A new approach for tuning the trajectories of the European remote sensing (ERS) satellites is developed and assessed. Differential dual-pass interferometry is applied to calculate interferograms from the phase difference of synthetic aperture radar (SAR) images acquired by the ERS satellites over the site of the 1992 earthquake in Landers, California. These interferograms contain information about orbital trajectories and geophysical deformation. Beginning with good prior estimates of the orbital trajectories, a radial and an across-track orbital adjustment is estimated at each epoch. The data are the fringe counts along distance and azimuth. Errors in the across-track and radial components of the orbit estimates produce fringes in the interferograms.
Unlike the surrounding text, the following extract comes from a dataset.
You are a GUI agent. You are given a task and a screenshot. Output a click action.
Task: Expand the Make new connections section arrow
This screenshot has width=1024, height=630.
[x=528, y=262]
The spacing between roughly parallel fringes gives the gradients in distance and azimuth coordinates. The approach eliminates these fringes from interferometric pairs spanning relatively short time intervals containing few topographic residuals or atmospheric artefacts. An optimum interferometric path with six SAR acquisitions is selected to study post- and inter-seismic deformation fields. In order to regularize the problem, it is assumed that the radial and across-track adjustments both sum to zero. Applying the adjustment approach to the prior estimates of trajectory from the Delft Institute for Earth-Orientated Space Research (DEOS), root mean squares of 7.3 cm for the across-track correction components and 2.4 cm for the radial ones are found. Assuming 0.1 fringes for the a priori standard deviation of the measurement, the approach yields mean standard deviations of 2.4 cm for the across-track and 4.5 cm for the radial components. The approach allows an ‘interval by interval’ improvement of a set of orbital estimates from which post-fit interferograms of different time intervals spanning a total 3.8-year inter-seismic time interval can be created. The interferograms calculated with the post-fit orbital estimates compare favorably with those corrected with a conventional orbital tuning approach. Using the adjustment approach, it is possible to distinguish between orbital and deformation contributions to interferometric SAR (InSAR) phase gradients. Surface deformation changes over an inter-seismic time interval longer than one year can be measured. This approach is, however, limited to well-correlated interferograms where it is possible to measure the fringe gradient.